■ボストンの人々がミネラルウォーターを買うわけ
 去年の夏は日本は大変な水不足であった。幸いなことにドクトルカメさんの住んでいる富山県は一部をのぞいていつもの年のように水はふんだんに使えた。ありがたいことであった。つい最近の阪神大震災でもまずこまったのは水が使えないということであった。

 ボストンでは水はふんだんに使え、かつ、きれいそうにみえたのでドクトルカメさんも日本の習慣で水道の水をそのまま飲んでいたが、渡米1月ほどしたある日、ボストングローブ紙を見ていて、ボストンのみならずマサチューセッツ州の水道水の鉛の含有量の分析結果が記事になっていた。

びっくりして知人に聞いたところ、そのことはみんな知っていて水道の水はだれも飲用にはしないという話であった。何のことはない、ドクトルカメさんだけ知らないのであった。300年前に作った水道管は鉛管であったのだ.大人はまだしも子供にはいかんせん都合が悪い。それでみんなミネラルウオーターを使うのである。

■日本食は水がないとやっていけない。
 スーパーマーケットへ行って3.6リットル入りのものを買ってくることになった。90円ほどである。
 ここで発見したことは日本食をつくろうとするとやたら滅多ら水を使うということであった。

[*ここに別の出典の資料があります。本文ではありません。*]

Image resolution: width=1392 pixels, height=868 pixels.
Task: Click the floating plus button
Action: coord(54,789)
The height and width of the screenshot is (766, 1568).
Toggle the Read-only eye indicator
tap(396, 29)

 まず米を洗う、炊く、野菜を湯がく、煮るから湯豆腐にいたるまで日本食は水がないとやっていけないのである。水がなくていいのは刺身ぐらいのものである。そーめんなどはどんぶりにいっぱいに入れた水を、中味を食べた後は捨てなければいけなくてもったいなさがつのる。
実に日本人の食べるものは水っぽいし、まず、水がないとはじまらないのである。

 その点、アメリカ人の食事は簡単である.パンを買ってきて、ステーキを焼いて、スパゲテイーを電子レンジでチンして、できあいのサラダをならべておしまい。水がいるのはコーヒーぐらいなものである。

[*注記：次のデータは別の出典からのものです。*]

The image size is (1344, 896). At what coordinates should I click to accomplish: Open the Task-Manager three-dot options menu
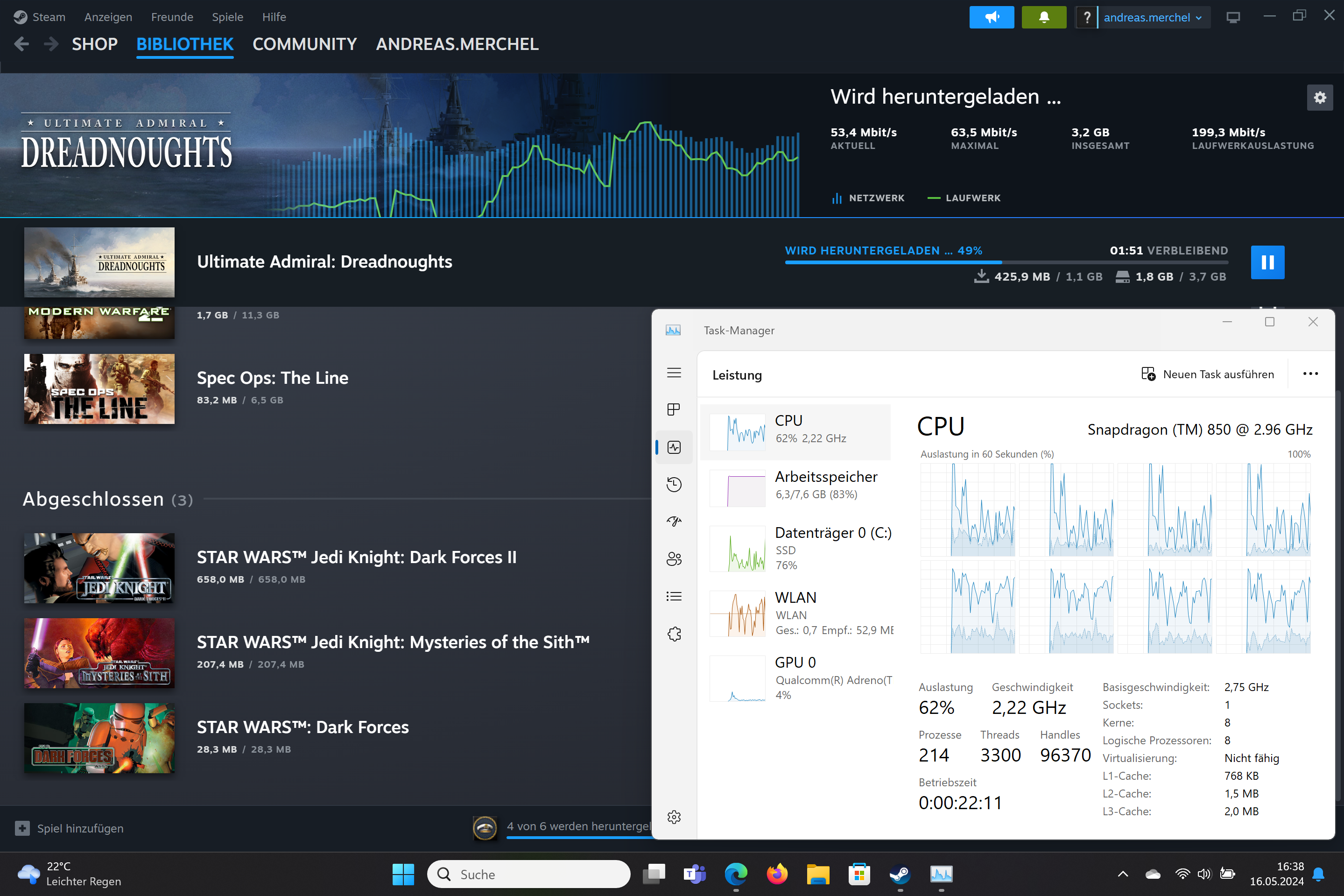click(x=1311, y=374)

■そういうわけで、3.6リットル×6個を持ち運んで階段を昇り降り。
 他方、われわれ日本人は週に2回はスーパーへ水を買い出しに行かなくてはならない。それも、一回に6個も持ち運んで階段の昇り降りも大変である。

手のひらには袋の紐の食い込んだあとがくっきり残る。スーパーへ行って最初にレジで戸惑うのはペーパーオワプラスチックと聞かれることである.最初は何のことかわからずきょとんとしなければならない(どんな案内書にもアメリカのスーパーではレジで紙袋かプラスチックの袋かどっちにするかと聞かれるとは書いてない。ちなみに、マクドナルドではヒヤオワツーゴーと聞かれ、ハー?と首をかしげる)。

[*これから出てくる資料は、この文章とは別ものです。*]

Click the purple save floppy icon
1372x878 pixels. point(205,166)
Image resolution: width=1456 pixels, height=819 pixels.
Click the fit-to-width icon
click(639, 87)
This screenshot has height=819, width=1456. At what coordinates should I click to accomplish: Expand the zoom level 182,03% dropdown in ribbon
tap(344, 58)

 重い水を買うと紙とプラスチックと二重にして入れてくれるがひとつの袋に2個水を入れて運ぶと手のひらにふくろが食い込んで痛い。これをいつもいつも繰り返さなければならないと思うと日本の水道は実にありがたいのである。

 しかし、レストランへ行くと日本と同じようにコップにたっぷりとまず、水が運ばれてくるが、あれは水道の蛇口から出てくる水をそのまま運んでくるのであろうか。